Or the poet for whom words were always lifeblood: he stares at the same vacant page for months, searching his soul for the language that suddenly won’t come. He quits publishing poems. In fact, he doesn’t write at all anymore, save for the occasional critical essay solicited by old acquaintances in the magazine world. His favors to these editors are prompted more by a need to fill empty hours than by creative drive. So he spends his efforts on the work of others, and, although he doesn’t admit as much, what he dreams of finding there is a soupçon of the pleasure he once obtained from his own poems.
Inspiration comes and goes. Creativity needs periodic refueling to keep running, and every writer has his or her preferred depot. (Some lucky bastards refuel midair, impressively enough, like long-distance military planes, but most of us lack the budget and auxiliary support for such maneuvers.) Parks, cafés, mountainsides, parties, beaches, libraries — wherever happens to take you out of your own headspace for a while works. In prose and poetry, perspective is everything. Changes in scenery are crucial… but they aren’t always enough.
Sometimes the tank goes unexpectedly dry, or there’s a mechanical failure, and the writer’s mighty efforts to remedy the problem come to naught. It must feel like a death in the family, to lose a part of one’s self integral to identity and sense of purpose — a horror beyond imagining.
Of course I imagine it all the time.

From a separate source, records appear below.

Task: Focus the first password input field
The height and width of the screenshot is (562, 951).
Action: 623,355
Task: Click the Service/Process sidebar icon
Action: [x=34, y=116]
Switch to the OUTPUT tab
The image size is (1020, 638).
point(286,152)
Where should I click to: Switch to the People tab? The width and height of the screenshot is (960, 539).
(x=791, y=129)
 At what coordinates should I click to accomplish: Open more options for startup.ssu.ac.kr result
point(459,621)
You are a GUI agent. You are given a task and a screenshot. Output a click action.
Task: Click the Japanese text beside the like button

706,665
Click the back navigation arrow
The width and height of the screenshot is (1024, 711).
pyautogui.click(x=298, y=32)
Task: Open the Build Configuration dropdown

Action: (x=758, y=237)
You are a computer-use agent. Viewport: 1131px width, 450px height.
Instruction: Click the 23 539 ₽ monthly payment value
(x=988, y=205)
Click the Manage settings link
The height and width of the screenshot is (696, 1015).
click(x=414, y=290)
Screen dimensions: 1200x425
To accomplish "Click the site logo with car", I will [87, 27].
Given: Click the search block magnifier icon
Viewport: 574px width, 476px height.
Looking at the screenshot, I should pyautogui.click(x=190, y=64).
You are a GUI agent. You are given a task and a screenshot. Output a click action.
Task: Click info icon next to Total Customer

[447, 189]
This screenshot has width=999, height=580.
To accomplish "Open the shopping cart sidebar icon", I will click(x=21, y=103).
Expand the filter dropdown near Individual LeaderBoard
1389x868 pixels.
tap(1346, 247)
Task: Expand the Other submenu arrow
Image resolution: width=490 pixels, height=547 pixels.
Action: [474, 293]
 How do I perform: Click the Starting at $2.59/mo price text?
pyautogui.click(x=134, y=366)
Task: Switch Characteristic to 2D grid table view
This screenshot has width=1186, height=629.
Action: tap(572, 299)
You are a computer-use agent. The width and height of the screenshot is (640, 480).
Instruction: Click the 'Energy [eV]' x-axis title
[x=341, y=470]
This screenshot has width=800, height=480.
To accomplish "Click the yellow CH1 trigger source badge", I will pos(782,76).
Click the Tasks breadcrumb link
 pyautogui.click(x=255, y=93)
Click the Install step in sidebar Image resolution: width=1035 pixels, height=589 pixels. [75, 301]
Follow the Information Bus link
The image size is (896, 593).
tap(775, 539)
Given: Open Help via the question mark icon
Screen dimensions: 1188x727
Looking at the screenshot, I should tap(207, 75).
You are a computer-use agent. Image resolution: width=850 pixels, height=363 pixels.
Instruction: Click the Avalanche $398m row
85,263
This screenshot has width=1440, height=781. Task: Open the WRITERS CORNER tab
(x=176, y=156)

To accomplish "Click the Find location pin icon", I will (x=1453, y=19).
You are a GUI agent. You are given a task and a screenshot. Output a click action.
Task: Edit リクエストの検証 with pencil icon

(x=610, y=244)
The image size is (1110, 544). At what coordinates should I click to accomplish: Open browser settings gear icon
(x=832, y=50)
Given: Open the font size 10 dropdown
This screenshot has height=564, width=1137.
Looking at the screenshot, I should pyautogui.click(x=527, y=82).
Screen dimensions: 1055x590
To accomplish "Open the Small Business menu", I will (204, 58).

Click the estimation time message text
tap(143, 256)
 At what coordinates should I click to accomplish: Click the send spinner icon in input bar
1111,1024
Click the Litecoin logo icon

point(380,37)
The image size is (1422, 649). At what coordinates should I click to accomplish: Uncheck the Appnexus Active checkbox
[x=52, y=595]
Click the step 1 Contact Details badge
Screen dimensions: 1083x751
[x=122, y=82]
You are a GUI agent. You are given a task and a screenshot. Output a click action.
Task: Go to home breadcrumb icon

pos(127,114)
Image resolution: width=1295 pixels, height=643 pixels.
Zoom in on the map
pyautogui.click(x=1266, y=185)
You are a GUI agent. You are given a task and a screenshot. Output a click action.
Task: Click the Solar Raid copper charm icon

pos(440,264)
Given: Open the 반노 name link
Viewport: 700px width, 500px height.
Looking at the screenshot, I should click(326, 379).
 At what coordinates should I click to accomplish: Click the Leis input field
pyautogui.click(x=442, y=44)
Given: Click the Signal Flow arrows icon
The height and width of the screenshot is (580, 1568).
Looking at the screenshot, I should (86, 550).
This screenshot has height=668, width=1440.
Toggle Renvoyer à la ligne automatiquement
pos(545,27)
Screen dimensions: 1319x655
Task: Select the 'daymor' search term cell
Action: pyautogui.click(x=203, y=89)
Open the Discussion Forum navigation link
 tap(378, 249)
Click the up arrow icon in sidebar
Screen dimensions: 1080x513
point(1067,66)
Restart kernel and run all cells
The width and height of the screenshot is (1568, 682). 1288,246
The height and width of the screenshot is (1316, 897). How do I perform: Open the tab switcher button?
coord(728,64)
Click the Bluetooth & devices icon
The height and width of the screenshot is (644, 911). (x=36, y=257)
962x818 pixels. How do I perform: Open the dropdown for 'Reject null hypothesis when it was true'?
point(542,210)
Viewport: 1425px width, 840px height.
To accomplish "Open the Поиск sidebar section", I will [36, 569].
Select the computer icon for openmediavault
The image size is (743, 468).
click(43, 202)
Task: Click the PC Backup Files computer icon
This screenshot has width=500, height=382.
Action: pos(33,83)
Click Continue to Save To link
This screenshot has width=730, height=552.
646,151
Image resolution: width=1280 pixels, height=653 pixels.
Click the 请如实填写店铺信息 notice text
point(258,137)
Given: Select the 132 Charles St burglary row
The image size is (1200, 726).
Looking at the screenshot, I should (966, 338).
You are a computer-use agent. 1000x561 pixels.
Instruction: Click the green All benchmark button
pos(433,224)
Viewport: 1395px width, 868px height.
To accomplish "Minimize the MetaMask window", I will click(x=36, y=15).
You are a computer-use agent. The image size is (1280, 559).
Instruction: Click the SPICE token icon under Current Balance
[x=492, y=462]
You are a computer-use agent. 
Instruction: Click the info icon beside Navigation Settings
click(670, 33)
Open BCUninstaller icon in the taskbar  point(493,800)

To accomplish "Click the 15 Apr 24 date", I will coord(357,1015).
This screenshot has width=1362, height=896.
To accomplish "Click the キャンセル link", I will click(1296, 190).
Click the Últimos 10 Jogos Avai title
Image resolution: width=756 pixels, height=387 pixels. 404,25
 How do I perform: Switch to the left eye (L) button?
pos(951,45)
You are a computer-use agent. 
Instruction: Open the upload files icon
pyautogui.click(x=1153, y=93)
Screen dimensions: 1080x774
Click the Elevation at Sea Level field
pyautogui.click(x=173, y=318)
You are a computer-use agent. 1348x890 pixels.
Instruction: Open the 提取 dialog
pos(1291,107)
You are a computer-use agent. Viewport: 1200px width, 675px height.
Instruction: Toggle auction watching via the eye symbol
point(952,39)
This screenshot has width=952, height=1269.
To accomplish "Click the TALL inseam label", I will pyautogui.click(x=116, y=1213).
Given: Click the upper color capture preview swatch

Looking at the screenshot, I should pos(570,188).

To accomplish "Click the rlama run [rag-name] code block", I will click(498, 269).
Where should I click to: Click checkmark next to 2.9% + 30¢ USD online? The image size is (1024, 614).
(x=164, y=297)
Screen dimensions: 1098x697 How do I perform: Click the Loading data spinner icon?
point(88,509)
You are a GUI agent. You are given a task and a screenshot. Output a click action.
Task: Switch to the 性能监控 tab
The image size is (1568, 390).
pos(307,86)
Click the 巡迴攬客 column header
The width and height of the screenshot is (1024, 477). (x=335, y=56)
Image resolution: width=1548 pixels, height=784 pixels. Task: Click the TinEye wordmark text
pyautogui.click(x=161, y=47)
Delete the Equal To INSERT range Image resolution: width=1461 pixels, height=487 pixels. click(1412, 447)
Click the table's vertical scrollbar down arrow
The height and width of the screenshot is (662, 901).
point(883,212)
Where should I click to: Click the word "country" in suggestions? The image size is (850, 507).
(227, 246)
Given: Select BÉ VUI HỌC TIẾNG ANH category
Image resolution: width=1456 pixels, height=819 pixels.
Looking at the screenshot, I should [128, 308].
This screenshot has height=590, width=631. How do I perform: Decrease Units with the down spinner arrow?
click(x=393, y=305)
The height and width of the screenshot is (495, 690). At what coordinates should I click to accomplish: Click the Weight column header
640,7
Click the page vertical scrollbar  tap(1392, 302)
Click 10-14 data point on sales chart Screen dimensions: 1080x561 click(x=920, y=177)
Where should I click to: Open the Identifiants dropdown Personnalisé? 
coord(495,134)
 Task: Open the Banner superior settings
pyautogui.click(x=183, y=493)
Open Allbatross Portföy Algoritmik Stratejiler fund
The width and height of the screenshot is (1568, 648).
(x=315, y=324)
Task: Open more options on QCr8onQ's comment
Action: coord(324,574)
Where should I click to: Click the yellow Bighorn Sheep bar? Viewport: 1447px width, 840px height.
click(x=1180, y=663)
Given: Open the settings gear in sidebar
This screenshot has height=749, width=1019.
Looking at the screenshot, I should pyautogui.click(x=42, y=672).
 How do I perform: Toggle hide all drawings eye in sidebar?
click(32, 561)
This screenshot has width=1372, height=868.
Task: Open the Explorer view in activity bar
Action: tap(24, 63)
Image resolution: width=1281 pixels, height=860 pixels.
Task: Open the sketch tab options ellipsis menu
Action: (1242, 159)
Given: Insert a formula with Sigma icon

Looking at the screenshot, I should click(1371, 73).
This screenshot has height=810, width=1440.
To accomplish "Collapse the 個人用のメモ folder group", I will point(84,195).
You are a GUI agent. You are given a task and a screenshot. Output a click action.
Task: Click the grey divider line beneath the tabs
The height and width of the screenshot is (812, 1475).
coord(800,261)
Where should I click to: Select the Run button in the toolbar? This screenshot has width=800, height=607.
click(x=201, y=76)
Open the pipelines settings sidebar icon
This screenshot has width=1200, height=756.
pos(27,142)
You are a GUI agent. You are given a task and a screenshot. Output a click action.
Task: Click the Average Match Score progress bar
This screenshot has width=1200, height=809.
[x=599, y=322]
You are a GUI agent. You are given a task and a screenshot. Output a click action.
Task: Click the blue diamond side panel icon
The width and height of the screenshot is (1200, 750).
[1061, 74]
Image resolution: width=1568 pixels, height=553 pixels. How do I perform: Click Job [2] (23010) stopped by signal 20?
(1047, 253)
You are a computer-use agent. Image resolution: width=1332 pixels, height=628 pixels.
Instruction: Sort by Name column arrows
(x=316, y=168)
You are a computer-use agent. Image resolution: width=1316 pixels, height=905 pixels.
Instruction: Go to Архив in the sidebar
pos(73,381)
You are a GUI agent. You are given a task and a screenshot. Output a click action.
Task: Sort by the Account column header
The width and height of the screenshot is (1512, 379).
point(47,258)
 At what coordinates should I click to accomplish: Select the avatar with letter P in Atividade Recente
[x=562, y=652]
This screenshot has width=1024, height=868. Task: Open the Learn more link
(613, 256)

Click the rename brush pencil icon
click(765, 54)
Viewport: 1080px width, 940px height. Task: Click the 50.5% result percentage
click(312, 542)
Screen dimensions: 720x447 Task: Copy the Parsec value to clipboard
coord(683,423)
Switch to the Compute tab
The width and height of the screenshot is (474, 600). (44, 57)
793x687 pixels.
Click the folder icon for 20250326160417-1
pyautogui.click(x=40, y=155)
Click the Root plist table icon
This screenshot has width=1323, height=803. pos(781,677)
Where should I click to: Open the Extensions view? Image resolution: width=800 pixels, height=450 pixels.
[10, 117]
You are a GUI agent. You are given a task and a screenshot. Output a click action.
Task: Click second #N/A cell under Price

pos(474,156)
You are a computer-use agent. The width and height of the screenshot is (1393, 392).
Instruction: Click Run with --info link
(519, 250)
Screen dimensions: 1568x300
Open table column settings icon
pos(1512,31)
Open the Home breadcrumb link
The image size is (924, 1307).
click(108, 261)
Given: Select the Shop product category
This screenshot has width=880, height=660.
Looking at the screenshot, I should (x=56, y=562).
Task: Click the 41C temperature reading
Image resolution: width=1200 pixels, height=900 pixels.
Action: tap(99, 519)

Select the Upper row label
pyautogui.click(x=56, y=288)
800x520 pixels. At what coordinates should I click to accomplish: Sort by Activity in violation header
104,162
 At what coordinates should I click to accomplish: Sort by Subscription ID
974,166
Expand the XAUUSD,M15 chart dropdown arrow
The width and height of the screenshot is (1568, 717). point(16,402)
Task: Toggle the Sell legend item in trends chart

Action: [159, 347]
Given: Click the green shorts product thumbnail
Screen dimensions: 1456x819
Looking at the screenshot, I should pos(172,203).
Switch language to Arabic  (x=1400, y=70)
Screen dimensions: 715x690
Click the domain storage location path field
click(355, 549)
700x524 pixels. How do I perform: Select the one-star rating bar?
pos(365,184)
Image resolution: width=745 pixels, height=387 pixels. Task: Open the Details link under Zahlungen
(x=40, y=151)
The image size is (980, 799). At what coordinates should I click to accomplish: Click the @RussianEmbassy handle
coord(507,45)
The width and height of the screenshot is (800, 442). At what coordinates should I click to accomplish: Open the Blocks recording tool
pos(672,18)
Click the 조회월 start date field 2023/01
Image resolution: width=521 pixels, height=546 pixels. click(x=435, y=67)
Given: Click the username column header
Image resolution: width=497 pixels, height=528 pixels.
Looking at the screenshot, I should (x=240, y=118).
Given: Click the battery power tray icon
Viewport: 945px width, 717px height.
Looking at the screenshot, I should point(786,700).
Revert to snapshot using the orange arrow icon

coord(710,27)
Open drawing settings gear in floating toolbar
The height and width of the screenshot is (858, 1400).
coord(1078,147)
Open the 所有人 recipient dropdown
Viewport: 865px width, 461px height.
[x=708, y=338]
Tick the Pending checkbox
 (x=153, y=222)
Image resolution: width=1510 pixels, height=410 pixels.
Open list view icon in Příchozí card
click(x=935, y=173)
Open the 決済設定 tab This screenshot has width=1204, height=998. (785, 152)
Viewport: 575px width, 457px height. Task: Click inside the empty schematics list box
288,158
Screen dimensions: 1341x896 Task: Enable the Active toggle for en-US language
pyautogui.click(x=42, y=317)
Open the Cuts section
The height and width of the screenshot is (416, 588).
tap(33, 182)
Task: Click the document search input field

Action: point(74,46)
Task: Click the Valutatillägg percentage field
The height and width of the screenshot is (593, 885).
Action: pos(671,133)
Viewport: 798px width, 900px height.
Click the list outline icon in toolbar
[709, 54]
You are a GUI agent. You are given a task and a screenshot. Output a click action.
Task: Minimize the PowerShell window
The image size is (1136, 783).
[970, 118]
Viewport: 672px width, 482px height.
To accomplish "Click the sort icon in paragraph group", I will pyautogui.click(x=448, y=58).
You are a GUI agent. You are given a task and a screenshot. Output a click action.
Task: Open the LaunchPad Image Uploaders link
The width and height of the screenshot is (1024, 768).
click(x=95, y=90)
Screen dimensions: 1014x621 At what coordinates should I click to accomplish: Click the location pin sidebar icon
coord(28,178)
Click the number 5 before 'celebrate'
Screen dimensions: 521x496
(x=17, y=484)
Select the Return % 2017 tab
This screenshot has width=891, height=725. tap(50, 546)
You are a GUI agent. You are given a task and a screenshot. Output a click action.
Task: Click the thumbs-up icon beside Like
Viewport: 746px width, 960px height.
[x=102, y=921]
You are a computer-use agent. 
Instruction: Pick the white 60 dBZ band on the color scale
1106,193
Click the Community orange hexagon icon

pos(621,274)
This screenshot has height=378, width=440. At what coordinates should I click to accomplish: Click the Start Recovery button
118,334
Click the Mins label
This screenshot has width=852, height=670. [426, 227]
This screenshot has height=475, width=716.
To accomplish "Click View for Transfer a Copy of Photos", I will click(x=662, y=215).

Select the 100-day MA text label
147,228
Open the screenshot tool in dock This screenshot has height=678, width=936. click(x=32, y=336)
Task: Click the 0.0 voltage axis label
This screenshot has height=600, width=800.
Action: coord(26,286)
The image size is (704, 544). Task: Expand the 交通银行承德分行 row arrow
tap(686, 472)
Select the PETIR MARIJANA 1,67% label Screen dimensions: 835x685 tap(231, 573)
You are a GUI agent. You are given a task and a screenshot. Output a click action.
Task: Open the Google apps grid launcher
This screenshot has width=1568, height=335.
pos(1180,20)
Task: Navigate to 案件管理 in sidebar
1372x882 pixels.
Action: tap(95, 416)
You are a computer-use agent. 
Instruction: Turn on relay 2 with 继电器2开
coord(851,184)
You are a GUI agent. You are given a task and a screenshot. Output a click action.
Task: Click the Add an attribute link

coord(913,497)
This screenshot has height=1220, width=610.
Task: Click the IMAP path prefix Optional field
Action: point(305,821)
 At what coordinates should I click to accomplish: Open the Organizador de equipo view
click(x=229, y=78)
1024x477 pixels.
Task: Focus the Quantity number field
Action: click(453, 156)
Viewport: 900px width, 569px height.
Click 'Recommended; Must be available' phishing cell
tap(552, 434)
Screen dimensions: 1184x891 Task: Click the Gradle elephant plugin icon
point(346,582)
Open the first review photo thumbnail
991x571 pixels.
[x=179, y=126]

There’s a mytho-romantic element to writer’s block, the tragic drama of a tortured artist pushing forward despite opposition from within. It’s like a Wagnerian opera. What would it be like to sit at the desk, clutching my head in my hands, and staring blankly at typewriter keys taunting me with their untapped potential, the creamy void of a fresh sheet of paper curling from inside the machine, beckoning me, as if from a great distance, to fill it with genius thoughts and ideas? I can see all this so clearly; it looks like I have a migraine.
Maybe more often than it perturbs the average writer, this sad vision preoccupies me. Unlike you, it’s not possible for me to pop outside whenever my low-fuel indicator dings. I can’t take a vacation, a pottery class, a walk down the street. I can’t, in fact, move beyond these four walls most of the time. Every day it’s the same scenery for me, much like Groundhog Day, except at least Bill Murray’s character in the movie had a whole town to call purgatory.
Prison provides a lot of material, from a writer’s perspective. I work with it because it’s what I have (that, plus an active mental life). Yet the images of the exhausted novelist and poet haunt me. Did they see their inactivity coming? Had they heard indicators chiming? More frightening still: were they aware, trying with all their resources to refuel, only to find nowhere offering the type of fuel their craft needed?
I don’t know how capacious my tank is. I suspect that none of us do. The sputtering of a craft running on empty probably feel identical to one merely bogging down for a moment. This indeterminacy makes both equally mortifying. What I’m running on will have to last me the duration of my trip through limbo. One distress I can’t imagine is getting stranded out here.